Um caso de violência contra animal silvestre chocou moradores na madrugada deste sábado (21), na região da Quebra Coco, no bairro Jardim Guanabara, na Ilha do Governador, Zona Norte do Rio de Janeiro. Uma capivara foi atacada por um grupo de homens, e toda a ação foi registrada por câmeras de segurança.
As imagens mostram o animal caminhando pela via durante a madrugada, quando passa a ser seguido por cerca de oito pessoas armadas com pedaços de madeira.
Em determinado momento, a capivara tenta escapar, mas é cercada e agredida repetidamente. Mesmo tentando fugir, ela acaba caindo após os golpes. Logo em seguida, os envolvidos deixam o local.

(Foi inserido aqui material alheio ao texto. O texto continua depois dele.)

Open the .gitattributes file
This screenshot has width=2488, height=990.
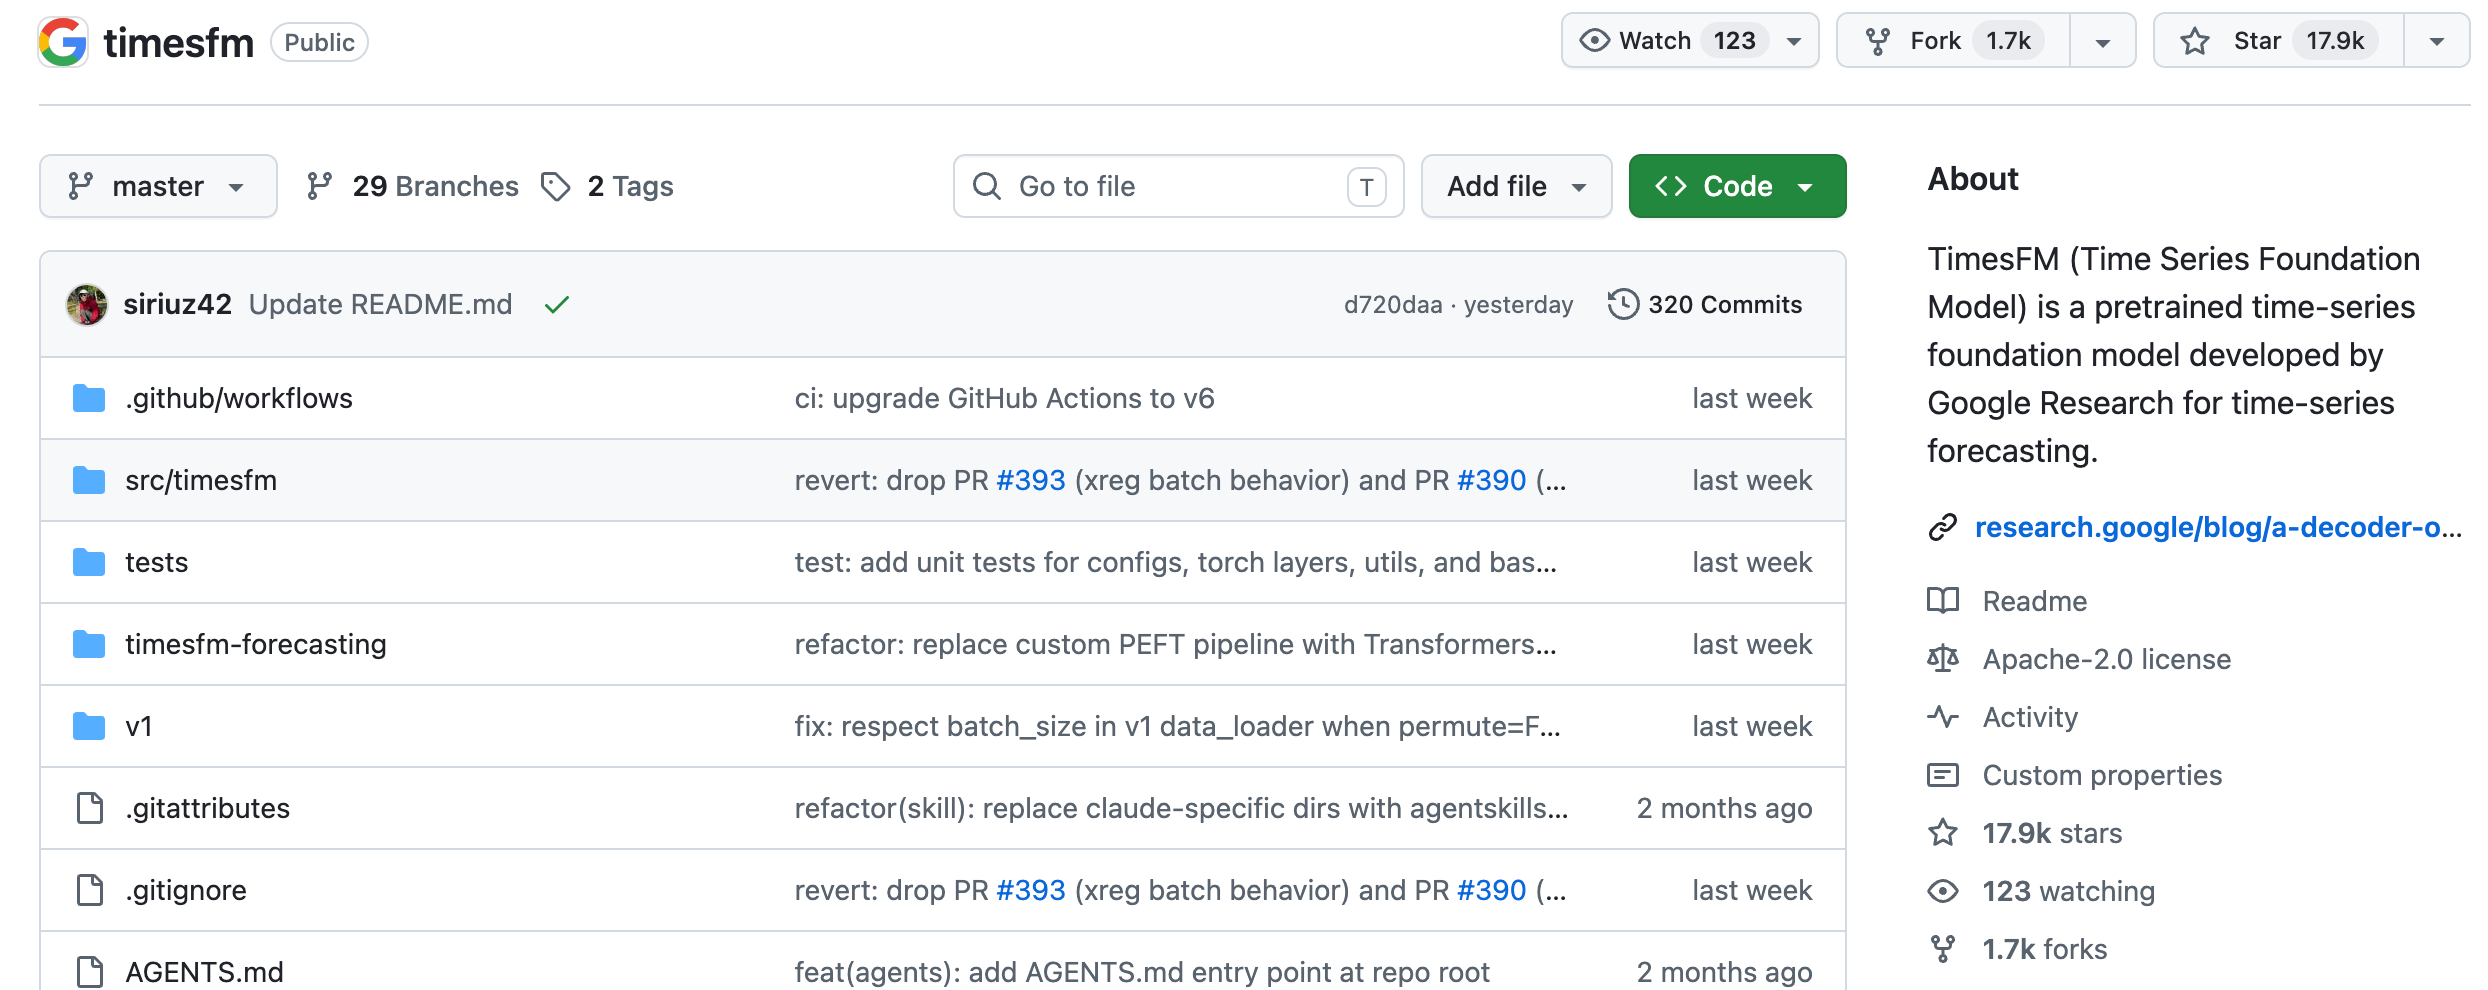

Moradores da área relataram que o animal ficou em estado grave após o ataque. A Garras da Lei informou que conseguiu localizar a capivara, que foi encaminhada para avaliação com um veterinário especializado em fauna silvestre.
Até o momento, não foram divulgados detalhes sobre o estado de saúde do animal. Os Policiais civis da 37ª Delegacia de Polícia prenderam seis homens e apreenderam dois menores acusados de agredirem a capivara neste sábado (21), no Guarabu.
A ação policial aconteceu logo após relatos de uma moradora, quando as equipes da unidade iniciaram a investigação, que resultou na detenção dos envolvidos em flagrante, informou a polícia. A 37ª DP segue com as investigações para mais esclarecimentos sobre o caso.
Os maiores responderão pelos crimes de maus-tratos, associação criminosa e corrupção de menores. Já os adolescentes responderão por atos infracionais análogos aos crimes de maus-tratos e associação criminosa. O delegado Felipe Santoro destacou:
“Trata-se de um crime brutal, que choca a sociedade. Verificamos que o animal estava no local sem oferecer qualquer risco a terceiros, e ainda assim foi deliberadamente atacado. Os envolvidos aguardaram a presença do animal para praticar a agressão até a morte. Eram oito pessoas contra um animal completamente indefeso. É um ato de extrema crueldade contra um ser que não representava ameaça alguma, encontrando-se acuado e vulnerável.”